Figure 2. Distribution of choice of anesthesia for transcarotid artery revascularization over time.

(A) Number of TCAR procedures performed each year using general vs. local or regional anesthesia.
(B) The proportion of TCAR procedures performed each year using general anesthesia increased overtime while the proportion using local or regional anesthesia decreased each year.
Figure 3. Physicians’ preferred anesthetic for transcarotid artery revascularization.

(A) Most physicians (63.9%) used general anesthesia in all their procedures, while only 2.7% used local or regional anesthesia exclusively; 33.4% used general anesthesia sometimes but not in every procedure.
(B) Proportion of procedures performed using local or regional anesthesia as physician gains TCAR experience.

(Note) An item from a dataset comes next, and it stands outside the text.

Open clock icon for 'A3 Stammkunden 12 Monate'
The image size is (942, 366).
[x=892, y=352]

Serial case number 1 denotes each physician’s first TCAR procedure, 2 denotes each physician’s second procedure, etc.
Figure 4. Impact of prior transfemoral carotid artery stenting experience on anesthetic choice for transcarotid artery revascularization.

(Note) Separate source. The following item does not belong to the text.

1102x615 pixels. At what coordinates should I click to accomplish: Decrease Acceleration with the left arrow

(A) Number of physicians and percent out of all 1,456 physicians.
(B) Proportion of physicians using general anesthesia vs local/regional anesthesia, within each level of TFCAS experience.

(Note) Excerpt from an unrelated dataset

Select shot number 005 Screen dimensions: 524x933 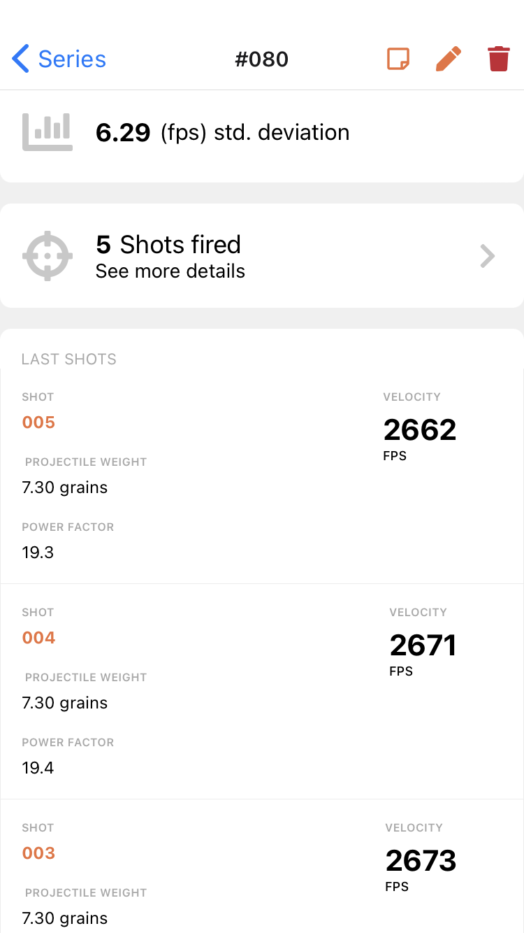[38, 422]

Unadjusted adverse event rates were low in both anesthesia groups (Supplemental Table II). After adjusting for age, sex, symptomatic status, composite clinical risk-factors, composite anatomic risk-factors, and physician TFCAS experience, clinical adverse events occurred at a rate of 1.5% (95% CI [1.3, 1.8]) in the GA group, and 1.5% (95% CI [1.2, 2.0]) in the LRA group (p=0.78, Table II). Technical adverse events occurred at 5.6% (95% CI [5.2, 6.2]) with GA and 5.3% (95% CI [4.5, 6.3]) with LRA (p=0.47). There were no significant differences in the four procedural metrics by anesthesia type either (Table II). As a sensitivity analysis, we also performed a propensity score matched analysis. The resulting comparison between 18,224 procedures under GA and 4,601 procedures under LRA showed no difference in composite clinical event rates (1.4 [1.2, 1.8] vs. 1.6 [1.2, 2.1], p=0.57) or in composite technical event rates (5.7 [5.0, 6.4] vs. 5.4 [4.5, 6.4], p=0.50).
Table II.
Adjusted patient outcomes and procedural metrics of patients undergoing transcarotid revascularization under general versus local/regional anesthesia Rates reported as number of events per 100 procedures.
All rates and means were adjusted for patient age, sex, symptomatic status, clinical and anatomic risk factors, and prior physician experience with transfemoral carotid artery stenting.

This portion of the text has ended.